Their aluminium foliage is wonderful in its ascendancy and as good as acanthus in its architecture. As soon as the weather warms in March it reaches from the clump, each leaf larger and more dramatic than the last, scrolling and bulking steadily until you see that, some time in May, the parent foliage has gathered enough energy for the flower spikes. These push proud of the forest of leaves, but it is whilst the heads are small that you need to curtail their reach and harvest the artichokes.

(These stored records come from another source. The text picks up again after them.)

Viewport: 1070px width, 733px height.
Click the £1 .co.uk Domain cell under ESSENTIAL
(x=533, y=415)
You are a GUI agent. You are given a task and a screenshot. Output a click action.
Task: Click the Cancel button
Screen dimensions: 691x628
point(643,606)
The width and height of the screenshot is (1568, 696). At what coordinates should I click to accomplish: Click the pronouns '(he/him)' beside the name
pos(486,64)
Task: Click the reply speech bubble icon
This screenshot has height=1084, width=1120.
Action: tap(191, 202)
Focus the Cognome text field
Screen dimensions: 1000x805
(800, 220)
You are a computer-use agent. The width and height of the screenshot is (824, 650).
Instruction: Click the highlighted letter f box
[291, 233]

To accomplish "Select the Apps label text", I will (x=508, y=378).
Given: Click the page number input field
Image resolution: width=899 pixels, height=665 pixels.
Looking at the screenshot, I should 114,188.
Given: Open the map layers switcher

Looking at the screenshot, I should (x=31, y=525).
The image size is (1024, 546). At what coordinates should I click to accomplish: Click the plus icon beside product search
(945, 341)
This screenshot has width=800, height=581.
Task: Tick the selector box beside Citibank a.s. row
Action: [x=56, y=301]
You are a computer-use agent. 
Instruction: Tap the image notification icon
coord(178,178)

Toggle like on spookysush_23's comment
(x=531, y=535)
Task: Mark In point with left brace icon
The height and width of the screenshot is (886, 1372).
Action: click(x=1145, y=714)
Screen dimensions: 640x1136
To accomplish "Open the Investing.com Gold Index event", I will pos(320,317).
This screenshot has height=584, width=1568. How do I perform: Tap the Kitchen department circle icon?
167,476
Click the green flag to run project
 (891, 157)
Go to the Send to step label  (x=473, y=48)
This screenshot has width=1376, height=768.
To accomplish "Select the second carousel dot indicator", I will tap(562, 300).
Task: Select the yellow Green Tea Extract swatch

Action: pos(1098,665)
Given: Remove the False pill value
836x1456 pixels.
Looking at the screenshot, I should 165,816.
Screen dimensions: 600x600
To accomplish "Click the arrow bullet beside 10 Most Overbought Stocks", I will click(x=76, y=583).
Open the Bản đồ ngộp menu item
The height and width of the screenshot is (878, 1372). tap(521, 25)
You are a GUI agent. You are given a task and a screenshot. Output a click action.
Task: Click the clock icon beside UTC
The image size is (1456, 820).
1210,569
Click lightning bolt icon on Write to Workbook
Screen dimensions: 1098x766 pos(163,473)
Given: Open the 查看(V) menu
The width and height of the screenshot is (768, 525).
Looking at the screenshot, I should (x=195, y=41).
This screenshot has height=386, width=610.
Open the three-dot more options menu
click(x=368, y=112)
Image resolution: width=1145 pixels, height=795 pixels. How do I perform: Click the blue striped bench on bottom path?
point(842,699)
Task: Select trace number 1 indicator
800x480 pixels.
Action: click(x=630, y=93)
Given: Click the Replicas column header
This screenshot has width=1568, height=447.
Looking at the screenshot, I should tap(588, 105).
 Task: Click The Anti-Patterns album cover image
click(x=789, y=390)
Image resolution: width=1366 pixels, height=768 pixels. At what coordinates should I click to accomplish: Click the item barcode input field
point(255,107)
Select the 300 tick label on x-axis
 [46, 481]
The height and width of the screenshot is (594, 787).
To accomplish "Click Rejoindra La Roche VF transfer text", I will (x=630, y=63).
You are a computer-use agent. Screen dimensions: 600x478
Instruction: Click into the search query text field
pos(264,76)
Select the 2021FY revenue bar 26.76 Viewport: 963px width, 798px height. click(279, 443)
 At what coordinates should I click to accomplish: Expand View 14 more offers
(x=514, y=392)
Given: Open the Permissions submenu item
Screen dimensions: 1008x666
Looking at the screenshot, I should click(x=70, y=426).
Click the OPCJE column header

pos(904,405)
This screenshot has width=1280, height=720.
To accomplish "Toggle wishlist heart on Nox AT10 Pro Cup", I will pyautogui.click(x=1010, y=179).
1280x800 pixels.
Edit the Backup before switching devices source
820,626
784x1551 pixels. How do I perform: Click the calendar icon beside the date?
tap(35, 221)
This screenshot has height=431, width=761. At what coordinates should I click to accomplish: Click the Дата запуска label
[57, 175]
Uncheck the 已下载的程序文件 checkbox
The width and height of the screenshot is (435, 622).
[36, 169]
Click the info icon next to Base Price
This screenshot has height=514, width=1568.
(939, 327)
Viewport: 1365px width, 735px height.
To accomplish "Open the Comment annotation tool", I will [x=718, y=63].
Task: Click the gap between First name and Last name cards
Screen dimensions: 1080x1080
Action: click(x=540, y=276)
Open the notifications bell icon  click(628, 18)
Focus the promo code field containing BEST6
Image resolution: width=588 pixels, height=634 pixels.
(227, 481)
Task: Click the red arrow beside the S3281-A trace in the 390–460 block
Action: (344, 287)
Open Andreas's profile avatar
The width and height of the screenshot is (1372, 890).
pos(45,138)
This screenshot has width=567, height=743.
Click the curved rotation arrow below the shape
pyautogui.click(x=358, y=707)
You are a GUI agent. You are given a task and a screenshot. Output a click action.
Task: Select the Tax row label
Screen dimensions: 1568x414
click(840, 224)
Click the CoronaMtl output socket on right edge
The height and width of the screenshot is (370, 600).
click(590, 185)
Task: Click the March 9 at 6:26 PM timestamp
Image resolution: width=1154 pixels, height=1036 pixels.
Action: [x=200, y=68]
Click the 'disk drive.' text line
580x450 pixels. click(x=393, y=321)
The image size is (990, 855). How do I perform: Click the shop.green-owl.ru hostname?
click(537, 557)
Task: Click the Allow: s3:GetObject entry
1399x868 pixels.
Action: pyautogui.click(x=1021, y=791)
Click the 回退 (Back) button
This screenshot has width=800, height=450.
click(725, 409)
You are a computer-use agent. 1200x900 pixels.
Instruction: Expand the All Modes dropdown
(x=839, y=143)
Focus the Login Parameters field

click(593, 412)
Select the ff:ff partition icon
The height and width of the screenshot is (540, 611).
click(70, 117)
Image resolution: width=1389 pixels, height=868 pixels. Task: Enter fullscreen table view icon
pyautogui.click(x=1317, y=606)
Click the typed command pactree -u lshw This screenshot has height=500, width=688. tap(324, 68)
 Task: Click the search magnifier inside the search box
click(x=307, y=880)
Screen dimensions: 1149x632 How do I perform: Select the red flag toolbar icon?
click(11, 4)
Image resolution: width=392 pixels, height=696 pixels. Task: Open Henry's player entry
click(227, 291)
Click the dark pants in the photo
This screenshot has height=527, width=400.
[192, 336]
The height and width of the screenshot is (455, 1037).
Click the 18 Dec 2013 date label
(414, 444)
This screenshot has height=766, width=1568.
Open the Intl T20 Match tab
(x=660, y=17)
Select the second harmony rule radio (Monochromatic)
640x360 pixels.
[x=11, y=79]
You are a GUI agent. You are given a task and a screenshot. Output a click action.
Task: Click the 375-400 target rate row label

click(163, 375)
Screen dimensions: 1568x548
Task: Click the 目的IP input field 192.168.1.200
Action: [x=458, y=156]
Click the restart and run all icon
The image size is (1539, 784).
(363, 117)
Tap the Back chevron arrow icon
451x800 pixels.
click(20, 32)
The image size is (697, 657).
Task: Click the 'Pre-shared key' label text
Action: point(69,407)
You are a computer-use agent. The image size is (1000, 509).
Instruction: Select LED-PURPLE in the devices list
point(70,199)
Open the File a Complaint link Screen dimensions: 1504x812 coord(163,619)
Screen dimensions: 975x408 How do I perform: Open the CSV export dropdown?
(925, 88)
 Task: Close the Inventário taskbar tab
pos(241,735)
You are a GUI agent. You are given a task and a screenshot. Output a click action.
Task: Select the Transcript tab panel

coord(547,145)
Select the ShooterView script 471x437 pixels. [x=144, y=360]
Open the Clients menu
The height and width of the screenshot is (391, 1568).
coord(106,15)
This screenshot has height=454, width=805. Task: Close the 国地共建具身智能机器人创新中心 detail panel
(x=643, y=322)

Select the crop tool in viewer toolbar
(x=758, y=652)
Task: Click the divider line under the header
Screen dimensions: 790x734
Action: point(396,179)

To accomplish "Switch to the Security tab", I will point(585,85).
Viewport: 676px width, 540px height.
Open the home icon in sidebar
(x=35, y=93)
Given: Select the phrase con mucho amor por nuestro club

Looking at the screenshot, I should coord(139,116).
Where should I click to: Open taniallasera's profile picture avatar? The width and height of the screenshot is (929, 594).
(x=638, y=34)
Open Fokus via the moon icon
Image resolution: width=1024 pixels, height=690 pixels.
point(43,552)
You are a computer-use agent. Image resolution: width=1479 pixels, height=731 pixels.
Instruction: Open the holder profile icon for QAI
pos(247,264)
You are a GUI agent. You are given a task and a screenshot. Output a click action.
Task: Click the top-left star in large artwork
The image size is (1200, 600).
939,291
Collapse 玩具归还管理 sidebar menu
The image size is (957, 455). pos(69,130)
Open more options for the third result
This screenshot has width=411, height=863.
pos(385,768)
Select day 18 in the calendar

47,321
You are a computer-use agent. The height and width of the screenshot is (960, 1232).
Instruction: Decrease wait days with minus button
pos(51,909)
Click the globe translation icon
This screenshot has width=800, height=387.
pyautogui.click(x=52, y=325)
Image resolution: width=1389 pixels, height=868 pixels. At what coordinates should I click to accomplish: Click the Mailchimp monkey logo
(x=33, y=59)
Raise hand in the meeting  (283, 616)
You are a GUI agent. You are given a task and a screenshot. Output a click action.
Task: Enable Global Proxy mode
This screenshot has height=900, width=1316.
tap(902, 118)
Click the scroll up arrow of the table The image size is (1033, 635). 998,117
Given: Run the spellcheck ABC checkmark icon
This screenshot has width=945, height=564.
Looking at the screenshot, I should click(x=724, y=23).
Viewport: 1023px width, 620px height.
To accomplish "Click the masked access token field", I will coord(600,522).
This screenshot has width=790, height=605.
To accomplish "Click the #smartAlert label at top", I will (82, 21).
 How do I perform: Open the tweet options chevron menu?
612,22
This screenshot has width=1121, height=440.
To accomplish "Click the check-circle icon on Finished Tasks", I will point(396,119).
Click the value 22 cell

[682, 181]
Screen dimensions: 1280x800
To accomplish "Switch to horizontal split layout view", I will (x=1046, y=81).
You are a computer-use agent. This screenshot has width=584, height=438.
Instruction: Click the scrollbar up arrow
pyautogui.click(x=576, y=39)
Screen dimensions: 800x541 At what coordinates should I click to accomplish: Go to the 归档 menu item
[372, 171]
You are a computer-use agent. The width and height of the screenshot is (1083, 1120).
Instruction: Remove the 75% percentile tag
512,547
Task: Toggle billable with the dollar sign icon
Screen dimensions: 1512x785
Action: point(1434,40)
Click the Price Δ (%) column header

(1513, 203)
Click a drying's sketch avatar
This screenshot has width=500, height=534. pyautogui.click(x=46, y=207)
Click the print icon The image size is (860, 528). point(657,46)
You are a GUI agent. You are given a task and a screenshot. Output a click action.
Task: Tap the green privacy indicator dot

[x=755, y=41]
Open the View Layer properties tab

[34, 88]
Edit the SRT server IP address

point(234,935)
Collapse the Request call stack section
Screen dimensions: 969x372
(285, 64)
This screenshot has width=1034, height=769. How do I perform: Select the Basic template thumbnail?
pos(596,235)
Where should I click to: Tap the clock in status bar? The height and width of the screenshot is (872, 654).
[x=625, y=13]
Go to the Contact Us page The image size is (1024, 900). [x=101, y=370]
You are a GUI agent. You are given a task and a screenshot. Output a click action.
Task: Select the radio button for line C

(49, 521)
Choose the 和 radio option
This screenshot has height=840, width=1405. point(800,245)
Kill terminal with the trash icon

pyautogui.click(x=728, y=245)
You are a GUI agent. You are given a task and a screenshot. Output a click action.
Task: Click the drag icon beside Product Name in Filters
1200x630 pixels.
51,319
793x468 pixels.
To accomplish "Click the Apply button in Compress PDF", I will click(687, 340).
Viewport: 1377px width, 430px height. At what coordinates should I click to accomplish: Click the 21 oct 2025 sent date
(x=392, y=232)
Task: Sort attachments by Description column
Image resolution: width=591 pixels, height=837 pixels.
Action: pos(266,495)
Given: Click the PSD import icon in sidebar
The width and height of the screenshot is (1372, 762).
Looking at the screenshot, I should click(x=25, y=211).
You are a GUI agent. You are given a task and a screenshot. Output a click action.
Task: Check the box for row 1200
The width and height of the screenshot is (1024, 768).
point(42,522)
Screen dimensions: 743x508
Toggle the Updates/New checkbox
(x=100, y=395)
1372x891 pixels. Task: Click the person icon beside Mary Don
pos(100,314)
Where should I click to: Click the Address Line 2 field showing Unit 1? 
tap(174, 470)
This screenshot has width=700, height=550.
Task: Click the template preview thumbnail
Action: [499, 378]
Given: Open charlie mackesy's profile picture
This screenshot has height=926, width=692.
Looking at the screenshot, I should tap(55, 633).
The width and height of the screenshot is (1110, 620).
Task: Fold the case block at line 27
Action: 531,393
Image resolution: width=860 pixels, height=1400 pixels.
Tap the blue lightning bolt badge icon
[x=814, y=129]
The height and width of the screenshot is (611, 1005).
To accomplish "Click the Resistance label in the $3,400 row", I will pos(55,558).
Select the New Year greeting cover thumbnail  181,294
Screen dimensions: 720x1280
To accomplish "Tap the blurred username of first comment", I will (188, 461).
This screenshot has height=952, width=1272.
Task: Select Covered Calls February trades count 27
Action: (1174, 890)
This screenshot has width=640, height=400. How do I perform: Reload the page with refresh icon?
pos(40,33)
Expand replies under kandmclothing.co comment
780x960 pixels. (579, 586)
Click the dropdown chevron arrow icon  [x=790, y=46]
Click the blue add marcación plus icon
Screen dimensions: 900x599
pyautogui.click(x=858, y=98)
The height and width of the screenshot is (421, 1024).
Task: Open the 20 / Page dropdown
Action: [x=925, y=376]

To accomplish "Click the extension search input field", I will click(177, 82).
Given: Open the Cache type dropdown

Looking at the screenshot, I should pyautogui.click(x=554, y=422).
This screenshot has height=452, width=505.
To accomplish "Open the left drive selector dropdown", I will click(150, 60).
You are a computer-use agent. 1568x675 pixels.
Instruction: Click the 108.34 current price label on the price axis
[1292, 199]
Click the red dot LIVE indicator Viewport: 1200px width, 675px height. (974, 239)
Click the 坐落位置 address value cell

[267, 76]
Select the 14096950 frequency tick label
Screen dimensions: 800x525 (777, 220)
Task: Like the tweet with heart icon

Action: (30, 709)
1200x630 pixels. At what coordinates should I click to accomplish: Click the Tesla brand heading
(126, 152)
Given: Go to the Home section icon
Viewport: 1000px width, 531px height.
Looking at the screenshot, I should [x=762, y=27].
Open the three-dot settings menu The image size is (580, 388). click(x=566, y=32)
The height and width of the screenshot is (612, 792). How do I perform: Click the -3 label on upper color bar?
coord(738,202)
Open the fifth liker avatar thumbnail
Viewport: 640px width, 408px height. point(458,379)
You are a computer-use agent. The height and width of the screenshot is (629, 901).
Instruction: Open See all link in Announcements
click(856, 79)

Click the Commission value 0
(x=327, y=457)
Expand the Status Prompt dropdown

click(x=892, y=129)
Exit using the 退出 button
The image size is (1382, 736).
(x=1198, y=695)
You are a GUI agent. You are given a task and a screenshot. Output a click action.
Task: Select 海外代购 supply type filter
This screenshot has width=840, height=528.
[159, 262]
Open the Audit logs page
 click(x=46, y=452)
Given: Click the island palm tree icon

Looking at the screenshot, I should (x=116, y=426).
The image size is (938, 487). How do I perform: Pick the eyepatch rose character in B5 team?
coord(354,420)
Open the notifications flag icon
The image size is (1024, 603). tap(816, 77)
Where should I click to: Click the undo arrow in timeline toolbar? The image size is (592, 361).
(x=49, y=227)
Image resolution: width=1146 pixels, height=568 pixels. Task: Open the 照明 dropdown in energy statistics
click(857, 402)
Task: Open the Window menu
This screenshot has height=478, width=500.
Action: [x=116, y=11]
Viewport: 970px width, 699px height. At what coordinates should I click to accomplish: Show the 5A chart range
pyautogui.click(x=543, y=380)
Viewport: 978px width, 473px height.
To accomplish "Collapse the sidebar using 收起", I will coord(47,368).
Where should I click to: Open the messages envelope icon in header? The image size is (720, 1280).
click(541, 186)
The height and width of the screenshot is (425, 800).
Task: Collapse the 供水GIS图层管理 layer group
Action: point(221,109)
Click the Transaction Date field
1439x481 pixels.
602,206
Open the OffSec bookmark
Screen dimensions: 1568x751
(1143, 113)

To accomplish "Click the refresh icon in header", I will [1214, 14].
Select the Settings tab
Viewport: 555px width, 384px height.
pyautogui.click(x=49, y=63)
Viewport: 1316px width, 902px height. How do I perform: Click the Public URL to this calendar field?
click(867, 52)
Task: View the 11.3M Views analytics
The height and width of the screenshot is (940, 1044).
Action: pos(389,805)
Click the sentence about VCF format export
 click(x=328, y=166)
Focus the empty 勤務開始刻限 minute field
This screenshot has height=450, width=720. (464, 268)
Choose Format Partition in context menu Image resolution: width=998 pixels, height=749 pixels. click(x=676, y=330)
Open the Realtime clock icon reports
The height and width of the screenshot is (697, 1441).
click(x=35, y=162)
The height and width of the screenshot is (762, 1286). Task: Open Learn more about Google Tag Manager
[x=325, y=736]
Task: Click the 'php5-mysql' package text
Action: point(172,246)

We grow a variety called ‘Bere’, which Paul Barney of Edulis Nursery offers, and is the selection his father found growing in the walled garden there in the 1950’s. It is spinier than some of the named varieties, but Paul says it is the best tasting of them all. Indeed, it is a wonderful plant if you pick the heads whilst they are still young and before they are fully armoured. The best and meatiest parts are still soft when the leaf spines are forming, but leave them to harden and fulfil their thistly leanings and you end up with an impossibly fibrous mouthful.
I plan to split my clumps in the spring, when growth is on the move and the crowns are manageable. Being mediterranean, they start life as soon as there is warmth and moisture in combination but, being sensitive to the cold, you have better chances in spring than if you move them at end of the season. It is a two-man job to lift the clumps and then prise a division, with root, from the clump. The divisions or ‘starts’ will be planted in the new herb garden, where they will provide ornamental architectural structure amongst the herbs.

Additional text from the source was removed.